(Beginning of RECORDS SHOWN)

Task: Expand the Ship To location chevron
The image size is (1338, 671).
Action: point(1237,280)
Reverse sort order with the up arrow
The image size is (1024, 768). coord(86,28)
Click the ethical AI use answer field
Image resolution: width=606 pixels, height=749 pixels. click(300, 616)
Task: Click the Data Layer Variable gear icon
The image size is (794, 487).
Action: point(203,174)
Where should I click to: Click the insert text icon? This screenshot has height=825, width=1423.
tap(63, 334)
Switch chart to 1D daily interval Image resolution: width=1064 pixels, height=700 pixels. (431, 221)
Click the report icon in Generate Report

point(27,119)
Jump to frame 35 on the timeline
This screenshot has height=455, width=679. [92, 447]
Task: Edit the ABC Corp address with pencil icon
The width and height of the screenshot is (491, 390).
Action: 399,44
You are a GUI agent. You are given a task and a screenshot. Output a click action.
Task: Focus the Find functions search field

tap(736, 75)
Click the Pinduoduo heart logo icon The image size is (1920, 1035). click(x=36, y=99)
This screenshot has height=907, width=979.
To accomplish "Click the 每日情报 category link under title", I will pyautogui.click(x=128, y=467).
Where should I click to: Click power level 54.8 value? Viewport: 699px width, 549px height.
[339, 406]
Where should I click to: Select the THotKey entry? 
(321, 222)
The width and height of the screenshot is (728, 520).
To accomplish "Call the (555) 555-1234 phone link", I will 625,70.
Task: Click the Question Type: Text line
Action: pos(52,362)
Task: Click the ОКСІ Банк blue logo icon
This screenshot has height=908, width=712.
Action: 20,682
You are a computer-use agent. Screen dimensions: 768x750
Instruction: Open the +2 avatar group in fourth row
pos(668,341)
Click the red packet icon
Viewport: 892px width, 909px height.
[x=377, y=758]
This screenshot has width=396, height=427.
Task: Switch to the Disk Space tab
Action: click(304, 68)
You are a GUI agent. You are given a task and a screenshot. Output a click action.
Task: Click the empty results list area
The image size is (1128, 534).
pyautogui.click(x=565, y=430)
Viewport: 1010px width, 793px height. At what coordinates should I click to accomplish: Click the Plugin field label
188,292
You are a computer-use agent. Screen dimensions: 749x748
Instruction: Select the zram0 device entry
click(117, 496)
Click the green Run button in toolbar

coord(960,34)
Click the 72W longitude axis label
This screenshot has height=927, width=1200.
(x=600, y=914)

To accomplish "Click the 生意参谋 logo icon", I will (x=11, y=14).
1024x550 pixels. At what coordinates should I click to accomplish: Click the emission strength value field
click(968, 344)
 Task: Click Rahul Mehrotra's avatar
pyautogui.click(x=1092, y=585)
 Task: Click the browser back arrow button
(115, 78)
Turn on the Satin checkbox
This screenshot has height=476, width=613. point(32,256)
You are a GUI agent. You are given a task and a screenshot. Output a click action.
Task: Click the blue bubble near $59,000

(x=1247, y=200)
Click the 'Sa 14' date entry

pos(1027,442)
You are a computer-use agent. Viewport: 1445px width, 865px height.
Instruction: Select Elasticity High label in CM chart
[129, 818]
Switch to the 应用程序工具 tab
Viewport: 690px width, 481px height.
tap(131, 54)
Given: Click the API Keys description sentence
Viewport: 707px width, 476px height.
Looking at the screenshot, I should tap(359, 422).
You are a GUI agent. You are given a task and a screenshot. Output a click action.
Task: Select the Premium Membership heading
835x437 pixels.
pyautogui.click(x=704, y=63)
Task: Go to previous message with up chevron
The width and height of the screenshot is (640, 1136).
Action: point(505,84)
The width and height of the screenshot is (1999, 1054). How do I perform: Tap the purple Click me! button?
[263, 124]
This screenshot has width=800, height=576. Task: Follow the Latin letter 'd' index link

(End of RECORDS SHOWN)

EXERCISE: Look over the records above and filter for each line with the word "computer".

REPLY:
You are a computer-use agent. Screen dimensions: 768x750
You are a computer-use agent. Screen dimensions: 749x748
You are a computer-use agent. Viewport: 1445px width, 865px height.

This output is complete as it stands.